United States v. Nellum

21 M.J. 670 | U.S. Army Court of Military Review | 1985

OPINION OF THE COURT

FELDER, Judge:

Appellant pleaded guilty to two counts of assault and battery, and one count each of absence without leave for five days, desertion for a period of seventeen days, larceny of $560.00 from the United States and attempted larceny of $500.00 from the United States. He was sentenced by the trial judge to a bad-conduct discharge, confinement at hard labor for five months, forfeiture of $395.00 pay per month for five months and reduction to the lowest enlisted grade. Pursuant to a pretrial agreement, the convening authority reduced the confinement to four months but otherwise approved the sentence.
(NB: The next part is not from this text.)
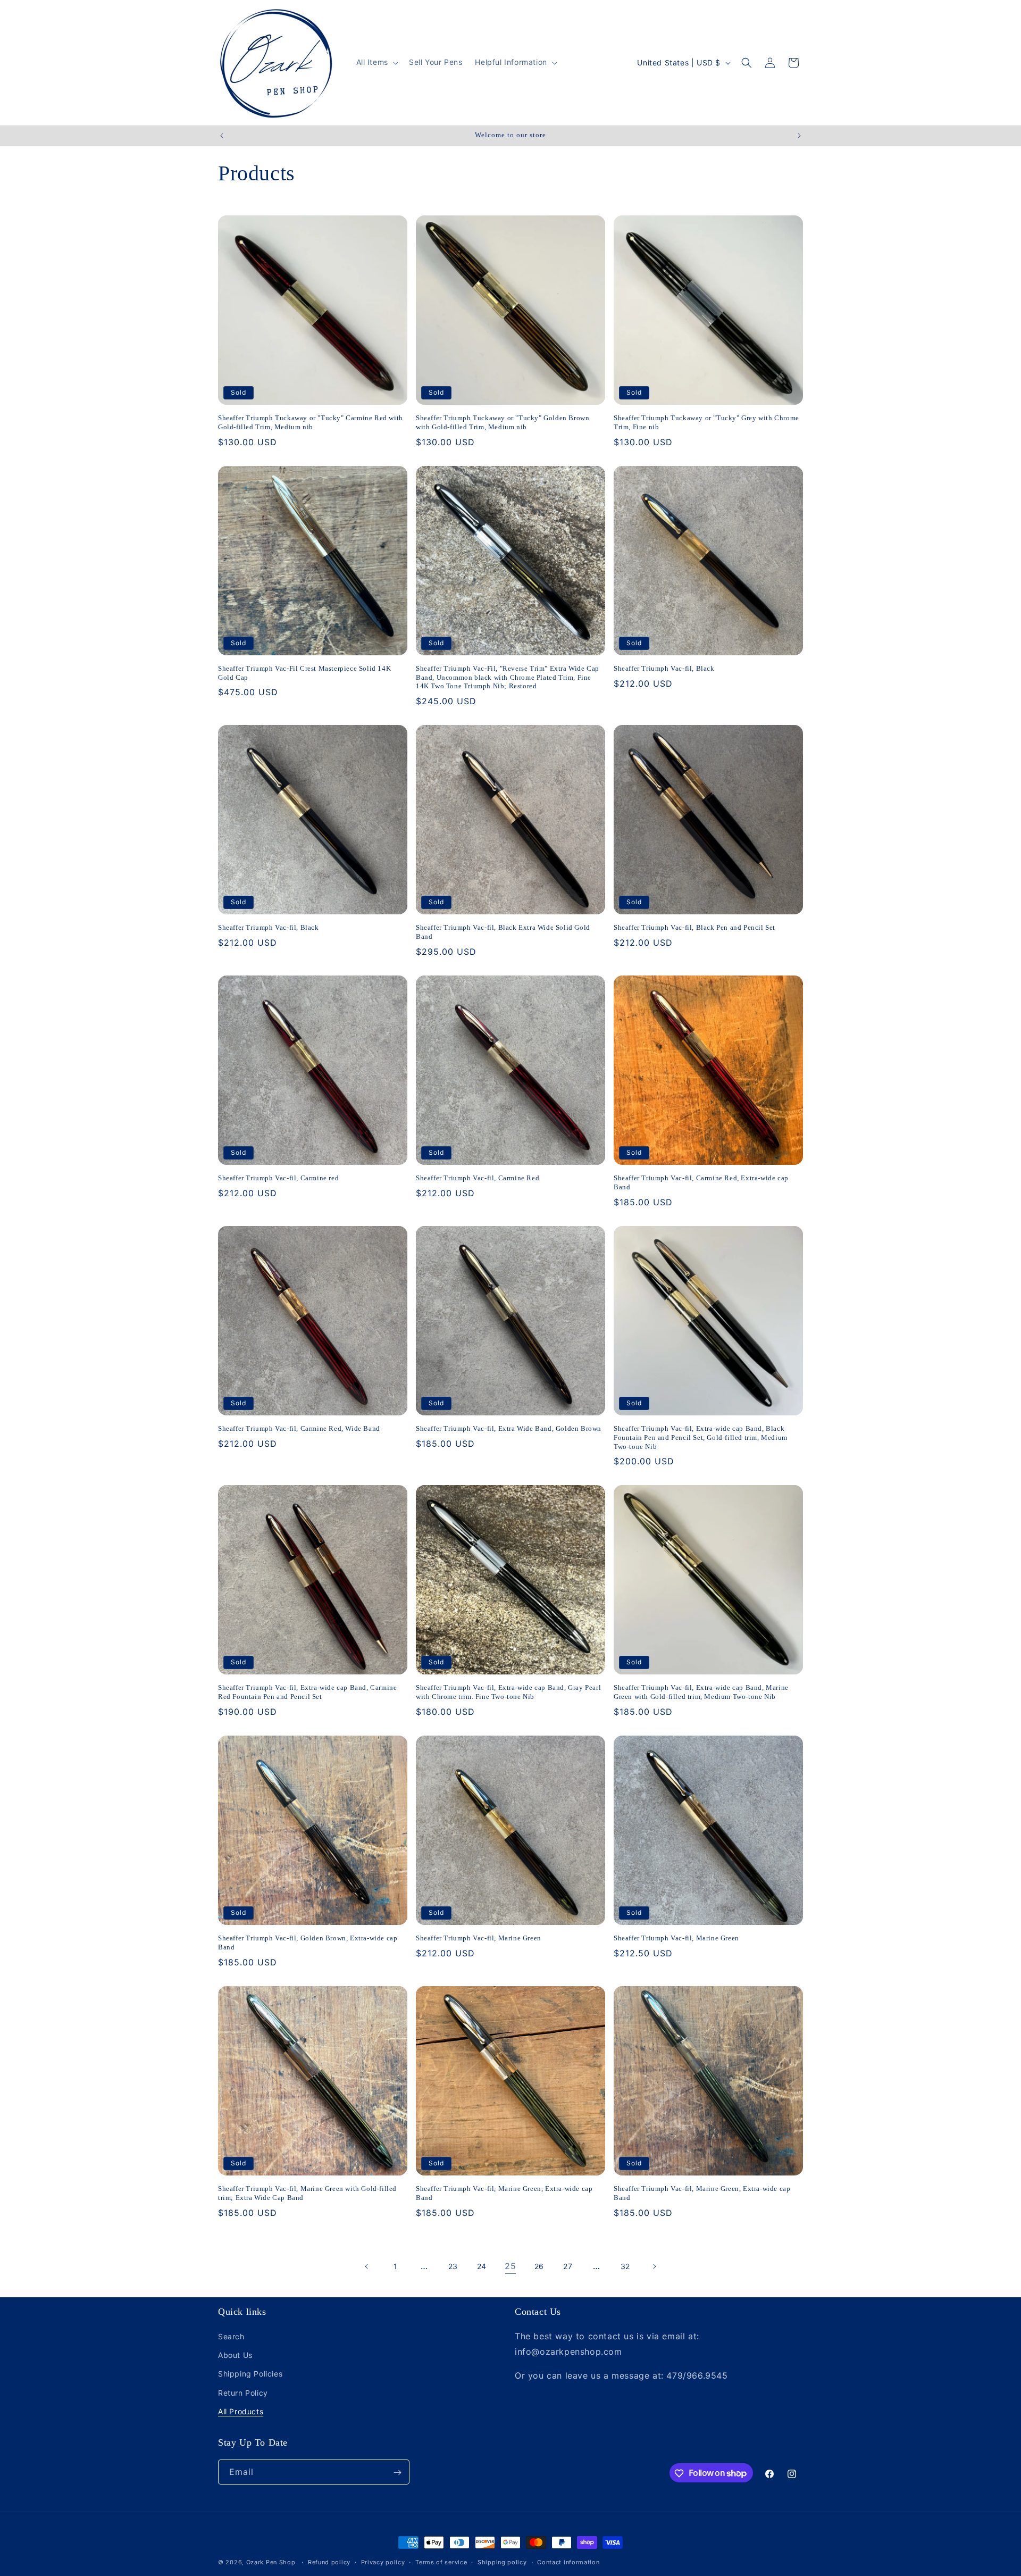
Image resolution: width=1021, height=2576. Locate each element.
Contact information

We agree with appellant that it was improper for the trial counsel to argue on sentence facts that were elicited from appellant during the providence inquiry. United States v. Brown, 17 M.J. 987 (A.C.M.R.), pet. denied, 19 M.J. 1 (C.M.A.1984); United States v. Richardson, 6 M.J. 654 (N.C.M.R.1978), pet. denied, 6 M.J. 280 (C.M.A.1979).

We also agree with appellant that trial counsel’s argument on sentence exceeded the bounds of propriety when he asked the military judge whether he would like appellant to walk the streets in his community or neighborhood. Such argument invited the military judge to cast aside his impartiality and adjudge a sentence from the perspective of personal interest. United States v. Shamberger, 1 M.J. 377 (C.M.A.1976); see United States v. Moore, 6 M.J. 661 (A.F.C.M.R.1978).

In United States v. Brown, supra, when similar issues were generated by the argument of trial counsel, a panel of this court stated:

The failure of the defense counsel to object raises the doctrine of waiver. However, we will not apply this doctrine where trial counsel’s comments during argument are so improper as to constitute ‘plain error,’ Rule 103(d), Mil.R.Evid. The military judge had an obligation to stop the argument sua sponte. United States v. Doctor, 7 U.S.C.M.A. 126, 21 C.M.R. 252 (1956).
The fact that trial counsel was addressing his argument to a military judge does not relieve him of the obligation to conduct himself with the same high standards as he would before court members, notwithstanding the presumption that a military judge exercises discretion in distinguishing between proper and improper argument. United States v. Bamack, 10 M.J. 799 (A.F.C.M.R.1981), pet. denied, 11 M.J. 292 (C.M.A.1981).

United States v. Brown, 17 M.J. at 989.

We do not agree that the “plain error” rule applies. Although errors such *672as those in Brown and the case at bar are “plain” in the sense that they are obvious, we find them by no means “plain” in the context that prejudice will necessarily follow, as Brown implies. To the contrary, in the absence of some showing that the judge was influenced by an improper argument, he must be presumed to have ignored it. Cf. United States v. Montgomery, 42 C.M.R. 227 (C.M.A.1970) (judge presumed to ignore improper evidence in bench trial). A contrary rule, requiring the judge in a bench trial to comment on an argument he is presumed to ignore, would be an elevation of form over substance.

Though we find the trial counsel’s comments improper, we do not believe appellant was harmed by them when his criminal behavior is compared to the approved sentence. Therefore, the findings of guilty and the sentence are affirmed.

Senior Judge WOLD and Judge NAUGHTON concur.